Kailayne Mirele Espiridião, de apenas 19 anos, foi morta a tiros na noite de domingo (3) em Três Lagoas, cidade localizada a 338 quilômetros de Campo Grande. A jovem trabalhava em uma lanchonete quando foi alvo de um atentado. O namorado de Kailayne, também com 19 anos, foi atingido pelos disparos e levado em estado grave para o Hospital Auxiliadora.
Informações indicam que o ataque ocorreu em uma barraca de lanche, onde Kailayne havia iniciado seu trabalho recentemente. Os autores do crime, que estavam monitorando o local à distância, aproveitaram o momento em que os policiais deixaram a lanchonete para efetuar os disparos. Até o momento, os responsáveis pelo crime não foram encontrados.

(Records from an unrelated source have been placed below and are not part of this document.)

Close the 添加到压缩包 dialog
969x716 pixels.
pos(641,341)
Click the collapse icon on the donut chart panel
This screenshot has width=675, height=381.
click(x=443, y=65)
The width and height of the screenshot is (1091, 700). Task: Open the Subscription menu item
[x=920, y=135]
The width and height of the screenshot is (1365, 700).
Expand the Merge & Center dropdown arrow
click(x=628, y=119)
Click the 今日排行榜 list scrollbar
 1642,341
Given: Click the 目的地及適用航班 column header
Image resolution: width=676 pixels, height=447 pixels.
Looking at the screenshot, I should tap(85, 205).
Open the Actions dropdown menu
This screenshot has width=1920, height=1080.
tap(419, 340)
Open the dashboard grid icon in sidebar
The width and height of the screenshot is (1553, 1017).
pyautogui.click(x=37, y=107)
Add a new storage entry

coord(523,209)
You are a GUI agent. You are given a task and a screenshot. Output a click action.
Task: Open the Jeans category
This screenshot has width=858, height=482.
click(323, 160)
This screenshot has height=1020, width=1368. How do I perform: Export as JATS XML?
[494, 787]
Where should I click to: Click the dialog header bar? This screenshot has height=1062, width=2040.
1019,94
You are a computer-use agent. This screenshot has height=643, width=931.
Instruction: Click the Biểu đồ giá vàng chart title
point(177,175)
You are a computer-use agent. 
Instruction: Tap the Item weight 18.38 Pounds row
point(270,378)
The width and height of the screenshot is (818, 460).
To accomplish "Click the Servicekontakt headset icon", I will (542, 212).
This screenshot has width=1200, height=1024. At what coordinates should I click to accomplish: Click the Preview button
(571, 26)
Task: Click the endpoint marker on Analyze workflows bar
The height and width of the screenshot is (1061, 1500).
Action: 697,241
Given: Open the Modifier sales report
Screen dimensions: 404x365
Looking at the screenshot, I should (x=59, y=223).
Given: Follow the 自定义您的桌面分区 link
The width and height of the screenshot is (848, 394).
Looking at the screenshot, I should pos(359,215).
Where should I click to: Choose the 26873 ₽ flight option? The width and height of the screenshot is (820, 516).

Kailayne tinha um histórico criminal que inclui passagens por tráfico de drogas. Um registro policial aponta que, em agosto de 2025, a jovem foi presa após ser flagrada vendendo entorpecentes em uma praça próxima à rodoviária de Três Lagoas. Na ocasião, foram apreendidas cerca de 38 porções de crack e uma porção de maconha, além de R$ 120 em dinheiro, que estavam escondidos em suas roupas.
Após a denúncia anônima que levou à sua prisão, Kailayne foi abordada por uma equipe da Polícia Civil enquanto estava sentada em um banco na praça. A jovem foi presa em flagrante, mas, uma semana depois, foi novamente detida pelo mesmo crime, desta vez com 10 porções de cocaína e R$ 30 em espécie. Outras duas pessoas que estavam com ela também foram presas, mas afirmaram ter adquirido as drogas de Kailayne.
O processo judicial contra Kailayne resultou em sua prisão preventiva, que durou mais de três meses. Em dezembro, após uma audiência, a Justiça concedeu a liberdade à jovem. A tragédia que a levou à morte ocorre em um contexto de violência que assola a cidade e levanta questões sobre a segurança pública em Três Lagoas.